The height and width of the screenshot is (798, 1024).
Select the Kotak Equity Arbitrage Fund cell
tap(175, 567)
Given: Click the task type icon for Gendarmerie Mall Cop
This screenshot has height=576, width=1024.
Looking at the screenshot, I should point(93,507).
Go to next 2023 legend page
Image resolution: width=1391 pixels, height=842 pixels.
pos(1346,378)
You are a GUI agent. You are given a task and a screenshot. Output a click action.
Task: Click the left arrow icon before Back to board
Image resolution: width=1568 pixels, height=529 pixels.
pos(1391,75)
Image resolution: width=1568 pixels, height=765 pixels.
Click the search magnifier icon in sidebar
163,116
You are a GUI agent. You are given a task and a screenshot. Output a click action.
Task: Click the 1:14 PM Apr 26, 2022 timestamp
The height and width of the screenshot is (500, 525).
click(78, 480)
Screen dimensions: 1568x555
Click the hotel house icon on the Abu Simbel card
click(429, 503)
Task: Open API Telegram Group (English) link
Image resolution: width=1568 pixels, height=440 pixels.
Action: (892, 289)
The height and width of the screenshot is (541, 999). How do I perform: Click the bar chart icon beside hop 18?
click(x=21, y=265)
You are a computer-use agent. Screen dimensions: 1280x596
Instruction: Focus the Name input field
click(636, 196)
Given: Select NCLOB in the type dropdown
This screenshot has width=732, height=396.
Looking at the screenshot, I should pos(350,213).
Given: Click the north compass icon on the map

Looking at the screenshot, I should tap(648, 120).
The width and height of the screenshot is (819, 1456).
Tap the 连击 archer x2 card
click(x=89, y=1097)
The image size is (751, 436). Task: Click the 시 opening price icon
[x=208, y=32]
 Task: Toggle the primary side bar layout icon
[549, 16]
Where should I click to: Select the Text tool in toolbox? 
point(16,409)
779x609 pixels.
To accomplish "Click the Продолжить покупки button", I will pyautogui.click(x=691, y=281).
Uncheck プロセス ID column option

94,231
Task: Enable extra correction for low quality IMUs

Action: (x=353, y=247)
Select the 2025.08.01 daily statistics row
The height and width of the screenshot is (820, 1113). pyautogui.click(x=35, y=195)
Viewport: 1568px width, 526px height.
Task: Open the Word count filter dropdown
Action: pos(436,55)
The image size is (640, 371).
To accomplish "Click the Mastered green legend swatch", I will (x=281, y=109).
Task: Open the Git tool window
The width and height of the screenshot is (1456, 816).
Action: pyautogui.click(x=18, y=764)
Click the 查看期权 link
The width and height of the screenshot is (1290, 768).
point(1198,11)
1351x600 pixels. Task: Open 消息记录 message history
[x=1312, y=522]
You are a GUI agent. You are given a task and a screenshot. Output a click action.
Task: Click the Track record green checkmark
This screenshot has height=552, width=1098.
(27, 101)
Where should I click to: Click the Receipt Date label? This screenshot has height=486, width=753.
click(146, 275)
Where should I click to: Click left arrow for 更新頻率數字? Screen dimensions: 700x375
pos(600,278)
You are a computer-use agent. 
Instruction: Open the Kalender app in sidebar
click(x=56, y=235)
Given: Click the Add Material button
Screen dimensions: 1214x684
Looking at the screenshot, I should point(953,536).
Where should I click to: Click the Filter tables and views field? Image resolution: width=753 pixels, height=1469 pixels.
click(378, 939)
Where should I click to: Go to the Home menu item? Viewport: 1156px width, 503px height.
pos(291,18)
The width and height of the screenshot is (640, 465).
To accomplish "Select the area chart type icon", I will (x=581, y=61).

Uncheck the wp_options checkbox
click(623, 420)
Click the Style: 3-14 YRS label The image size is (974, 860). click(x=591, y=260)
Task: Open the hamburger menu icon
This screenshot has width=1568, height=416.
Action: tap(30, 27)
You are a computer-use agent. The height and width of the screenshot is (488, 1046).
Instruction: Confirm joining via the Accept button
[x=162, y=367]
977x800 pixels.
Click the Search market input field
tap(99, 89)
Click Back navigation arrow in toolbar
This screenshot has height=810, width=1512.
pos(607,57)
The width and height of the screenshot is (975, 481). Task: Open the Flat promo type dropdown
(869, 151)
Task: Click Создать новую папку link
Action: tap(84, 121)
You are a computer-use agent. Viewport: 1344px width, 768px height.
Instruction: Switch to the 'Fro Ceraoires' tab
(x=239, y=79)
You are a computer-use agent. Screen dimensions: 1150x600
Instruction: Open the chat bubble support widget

* * * *

→ **Task to complete**
Only lines holding the word "green" are wanted; list them all from the material.

→ **Task result**
To accomplish "Click the Mastered green legend swatch", I will (x=281, y=109).
Task: Click the Track record green checkmark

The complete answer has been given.